Most of the talk about NFC inside the iPhone 6 and iPhone 6 Plus has centered around Apple Pay, the iPhone maker’s mobile payments service, but NFC has other uses, too. Android handsets typically use NFC for proximity-based wireless sharing and now The Information is reporting that Apple is considering adding more NFC-based features to the new iPhones, stuff like enabling secure access to buildings and transit fare systems.
According to the article, Apple engineers met with representatives for technology providers like HID Global and Cubic to discuss expanding NFC in the iPhone 6 and iPhone 6 Plus to new uses such as replacing a public transit card or a secure building access keycard.
Reporter Amir Efrati has learned that the new iPhones could effectively replace the NFC-based Clipper card used for California’s Bay Are Transit System.
Clipper cards could be easily uploaded into an iPhone 6 or iPhone 6 Plus and the handset’s Secure Element could be used to store related information. As a result, users could be allowed to tap their phones at the BART turnstiles in order to “transmit the information to the card reader using the iPhone’s NFC chip”.

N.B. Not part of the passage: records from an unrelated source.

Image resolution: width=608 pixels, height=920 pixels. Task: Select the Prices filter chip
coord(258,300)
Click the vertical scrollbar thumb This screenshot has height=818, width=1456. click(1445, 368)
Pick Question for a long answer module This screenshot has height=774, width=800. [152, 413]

The NFC chip in the handset taps the Secure Element to store device identification number and tokens used for mobile payments. This data is stored in an encrypted form, walled off from apps and the rest of the system and never gets synced to Apple’s servers.

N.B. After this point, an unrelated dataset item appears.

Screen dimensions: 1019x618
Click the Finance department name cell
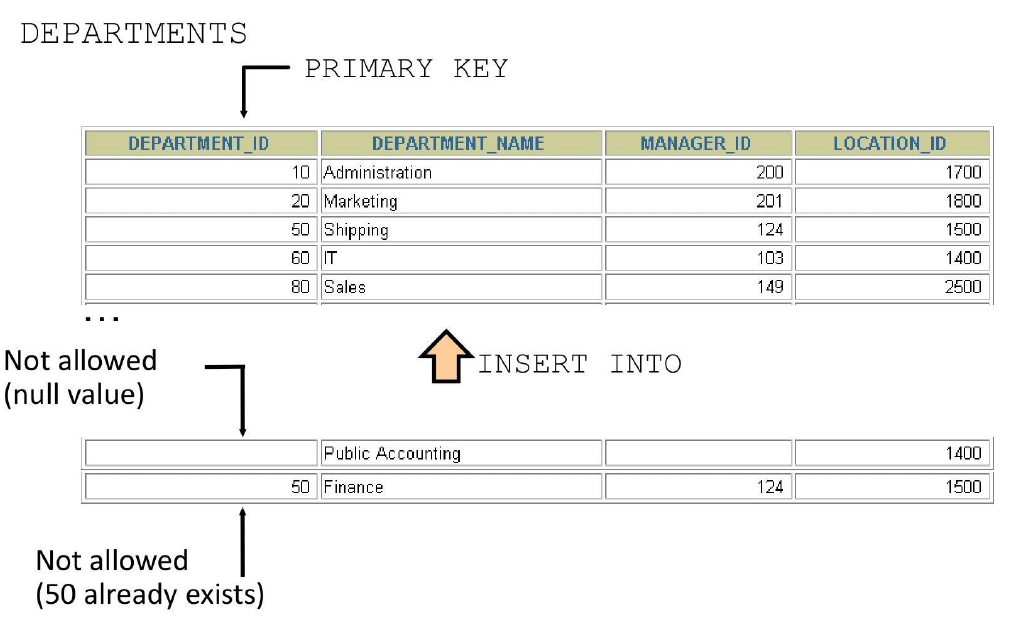(x=461, y=487)
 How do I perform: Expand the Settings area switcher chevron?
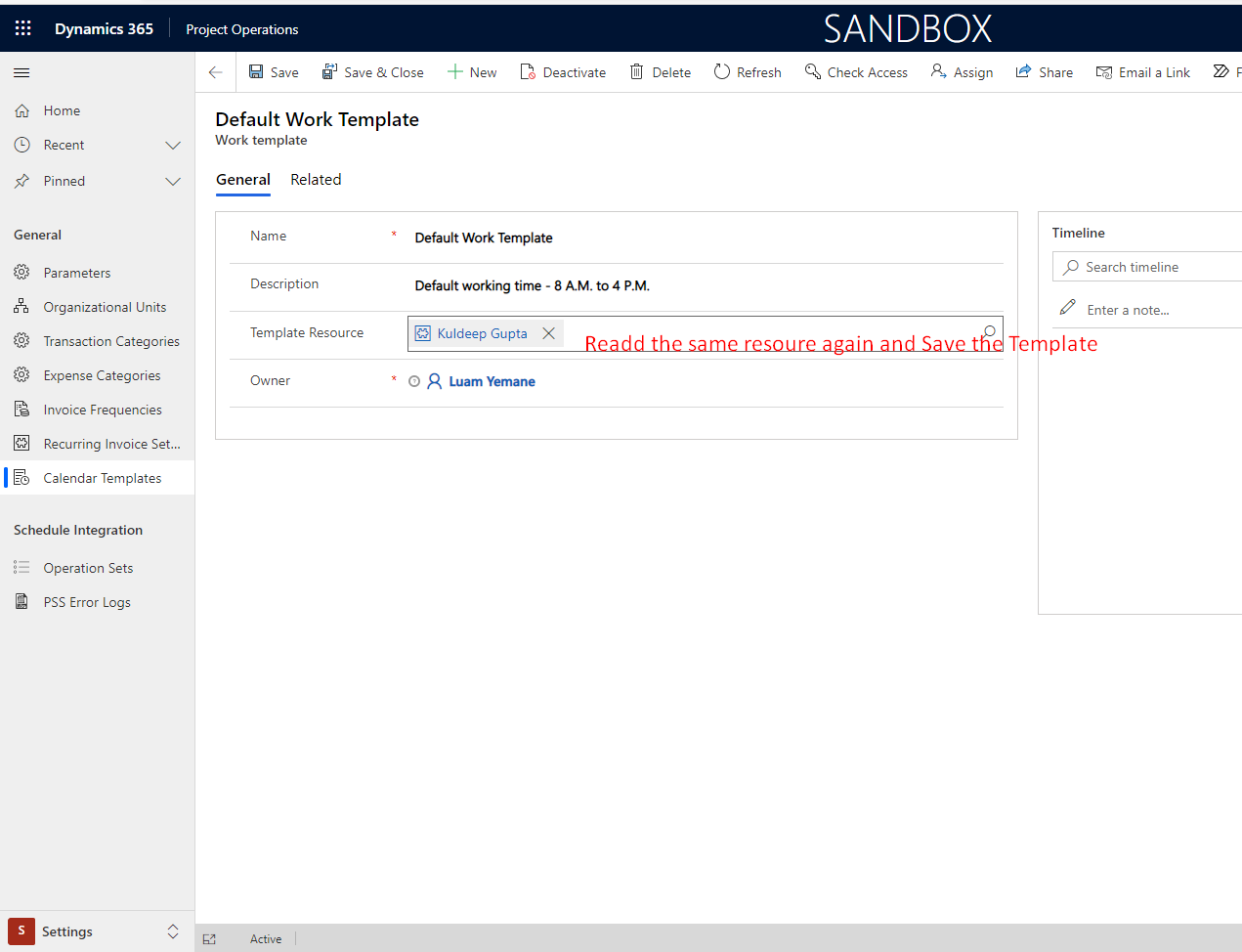click(173, 930)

It’s unclear whether Apple might realize the aforementioned partnerships by opening up NFC to third-parties. Though the company currently prohibits iOS developers from using NFC, the move wouldn’t be unheard-of: the Touch ID debuted as an Apple-exclusive before the firm opened up the fingerprint scanner for third-party development with the arrival of iOS 8 this Fall.

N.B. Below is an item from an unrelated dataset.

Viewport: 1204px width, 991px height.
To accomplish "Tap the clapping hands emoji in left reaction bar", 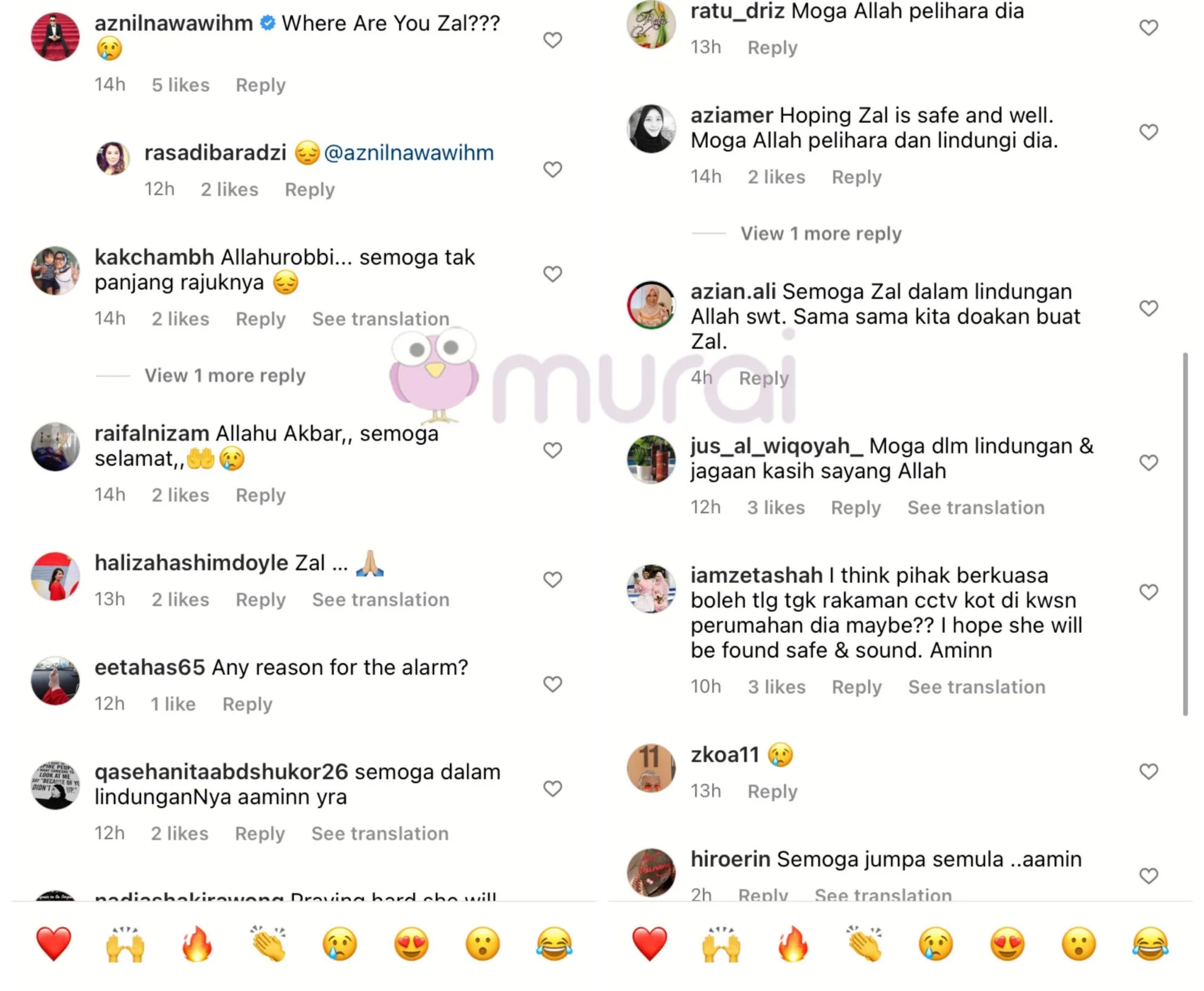I will click(269, 944).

In other NFC news, leading NFC-terminal maker VeriFone is prompting its clients to upgrade their payment terminals with NFC to get ready for Apple Pay, which has been found to work out of the box with any NFC-outfitted payment terminal.
And as merchants like CVS and Rite Aid shut down NFC access on their terminals in order to render Apple Pay and Google Wallet unusable during checkout, iOS and Android users have banded together on Reddit to boycott this unethical NFC payment blocking.
Merchants like Gap, Old Navy, 7-Eleven, Sears, Kmart and others are pursuing their own system called CurrentC. Developed by Merchant Customer Exchange, CurrentC bypasses credit card companies and instead prompts users to install a free mobile app.
Using the mobile app, would-be CurrentC users can provide their banking information and social security number in order to directly charge their bank account at the point of sale. All CurrentC transactions automatically keep track of a user’s merchant-issued loyalty programs and reward points.
CurrentC also allows merchants to collect a trove of personal information about shoppers during the checkout. Compared to the simplicity of Apple Pay, CurrentC is a multi-step procedure requiring scanning a barcode shown at the payment terminal with a smartphone.